Usai Heboh Penetapan Tersangka Febrie, Kapolri Sambangi Kejagung dan Sebut Jaksa Agung Kakak Asuh

KEADILAN – Usai heboh penetapan status tersangka mantan Jaksa Agung Muda Pidana Khusus (Jampidsus) Febrie Adriansyah oleh Polri, Kapolri Jenderal Pol Listyo Sigit Prabowo menyambangi Kejaksaan Agung, Sebin (13/07/2026). Kapolri dalam jumpa pers dengan wartawan menyebut Jaksa Agung ST Burhanuddin sebagai ‘Kakak asuh’.

Sapaan tersebut disampaikan Sigit di awal sambutannya ketika bertemu dengan Burhanuddin beserta jajaran Kejaksaan Agung.

“Yang saya hormati kakak asuh saya, Pak Jaksa Agung, Pak Sanitiar Burhanuddin, dan juga seluruh keluarga besar Adhyaksa,” kata Sigit.

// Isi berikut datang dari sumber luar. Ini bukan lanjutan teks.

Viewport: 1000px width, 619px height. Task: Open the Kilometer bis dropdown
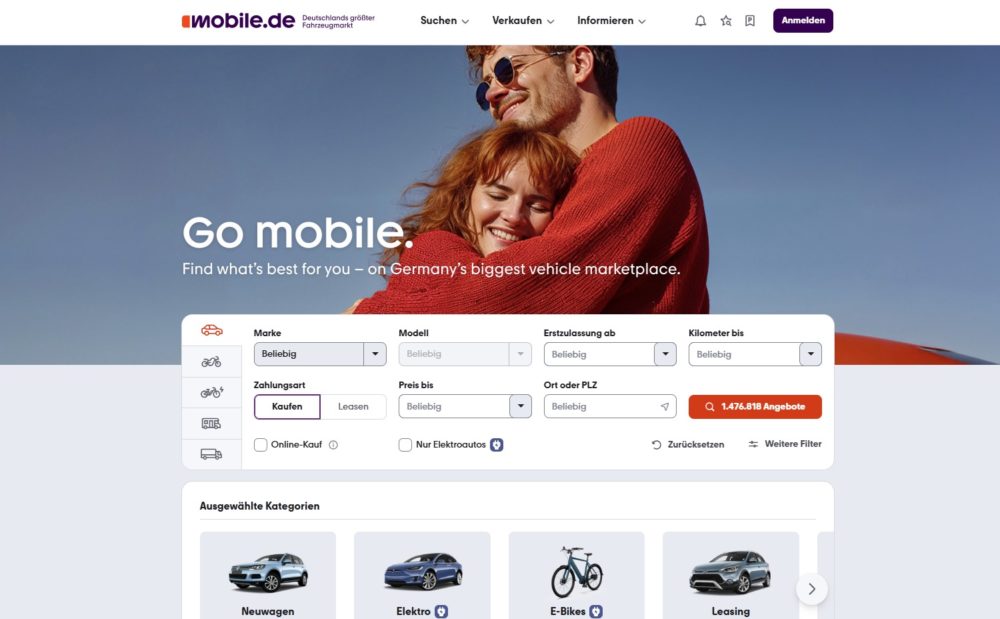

Dalam kesempatan itu, Sigit menegaskan bahwa hubungan Polri dan Kejaksaan merupakan kemitraan yang akan terus diperkuat sebagai bagian dari sistem peradilan pidana (criminal justice system).

Menurut dia, kedua lembaga memiliki tanggung jawab bersama untuk memberikan kepastian hukum sekaligus mewujudkan keadilan bagi masyarakat.

“Yang jelas Kejaksaan dan Kepolisian adalah keluarga besar, dan kita akan terus menjaga agar keluarga besar ini terus terjaga soliditas dan sinergisitas yang ada,” ujar Sigit.

Ia mengatakan, salah satu langkah yang akan dilakukan adalah memperkuat program kemitraan melalui pertukaran pendidikan antara jaksa dan penyidik Polri. Program tersebut diharapkan dapat meningkatkan koordinasi dalam setiap tahapan penegakan hukum, terlebih setelah berlakunya Kitab Undang-Undang Hukum Pidana (KUHP) yang baru.

Sebelumnya, Jaksa Agung ST Burhanuddin juga menepis anggapan bahwa hubungan Kejaksaan dan Polri diwarnai rivalitas. Burhanuddin menegaskan, pertemuan dengan Kapolri merupakan agenda silaturahmi yang telah lama rutin dilakukan, bukan karena adanya persoalan tertentu.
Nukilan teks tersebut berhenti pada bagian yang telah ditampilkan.